Principal Component Analysis (PCA) reduces the number of features while preserving as much of the data's variance as possible. It's great for visualization.

In [ ]:
from sklearn.decomposition import PCA

pca = PCA(n_components=2) # Reduce from 4 features to 2
X_pca = pca.fit_transform(X)

print(f'Original shape: {X.shape}')
print(f'Reduced shape: {X_pca.shape}')

plt.figure(figsize=(8, 6))
plt.scatter(X_pca[:, 0], X_pca[:, 1], c=y, cmap='viridis', edgecolor='k', s=70)
plt.xlabel('First Principal Component')
plt.ylabel('Second Principal Component')
plt.title('Iris Dataset Visualized with PCA')
plt.show()

## Conclusion

This notebook has covered the essential workflow of a scikit-learn project, emphasizing visual exploration and evaluation.

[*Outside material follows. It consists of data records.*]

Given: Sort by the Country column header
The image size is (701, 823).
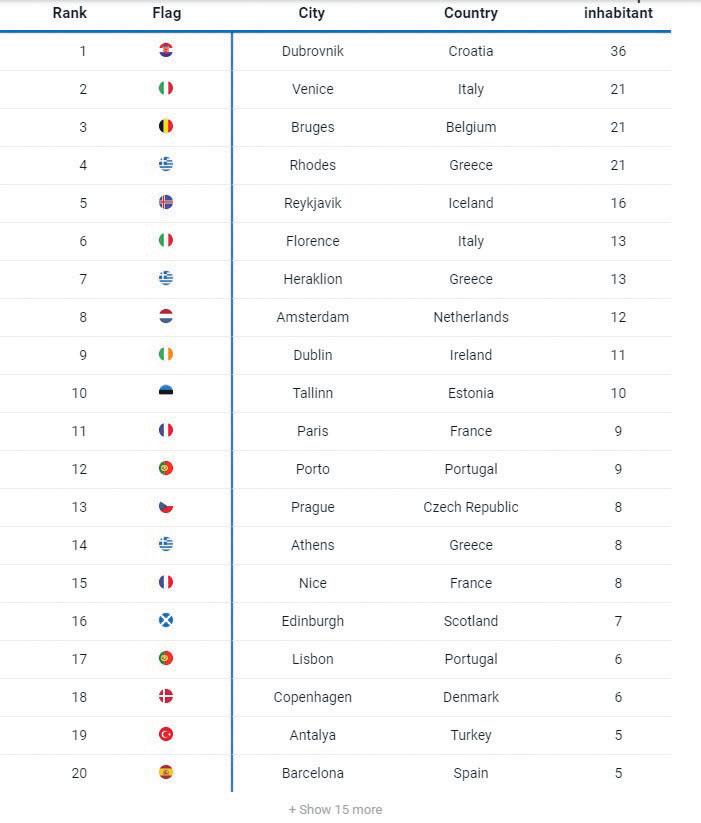Looking at the screenshot, I should click(471, 13).
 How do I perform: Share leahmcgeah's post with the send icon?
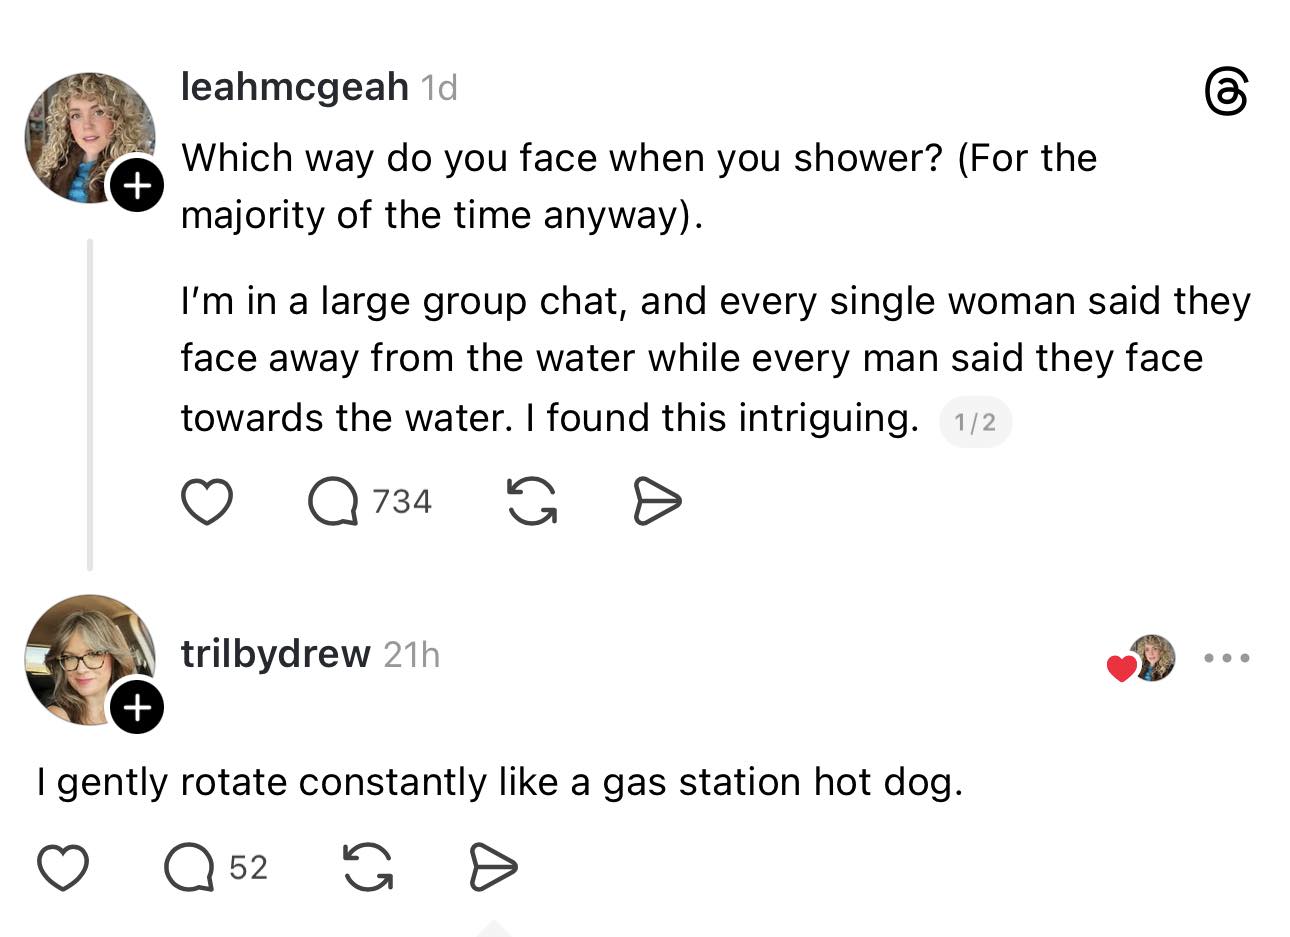[657, 501]
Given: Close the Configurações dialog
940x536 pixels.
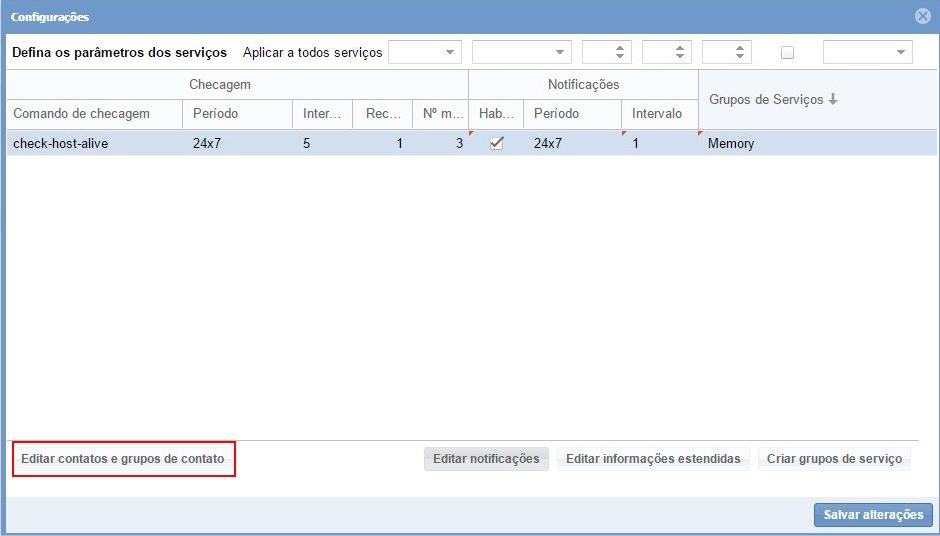Looking at the screenshot, I should click(x=922, y=17).
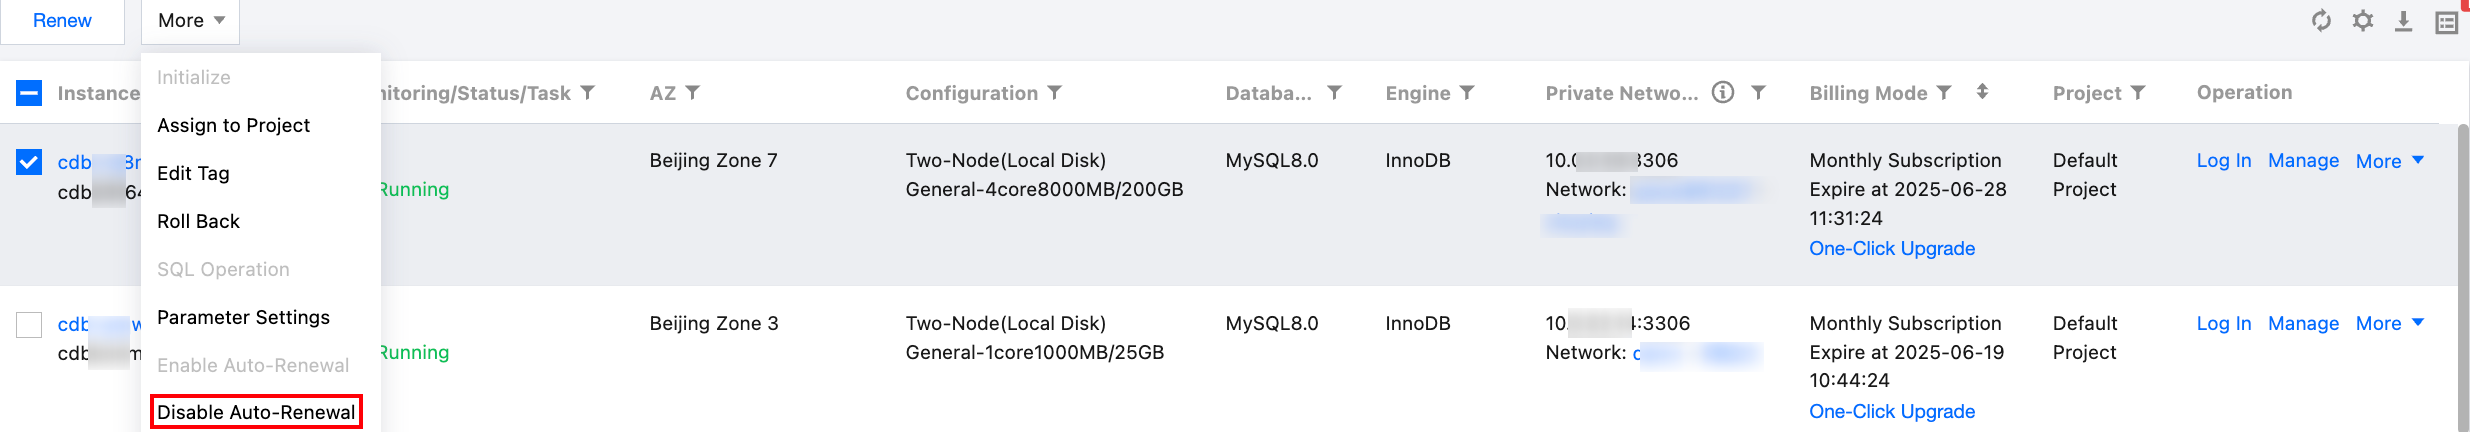Sort by Billing Mode using the sort arrows
Image resolution: width=2470 pixels, height=432 pixels.
pos(1982,92)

The library's consistent API for estimators, transformers, and pipelines makes it an incredibly efficient tool for both beginners and experts.

From here, you can explore the vast number of other algorithms available for classification, regression, clustering, and more, all while using the same fundamental API principles demonstrated here.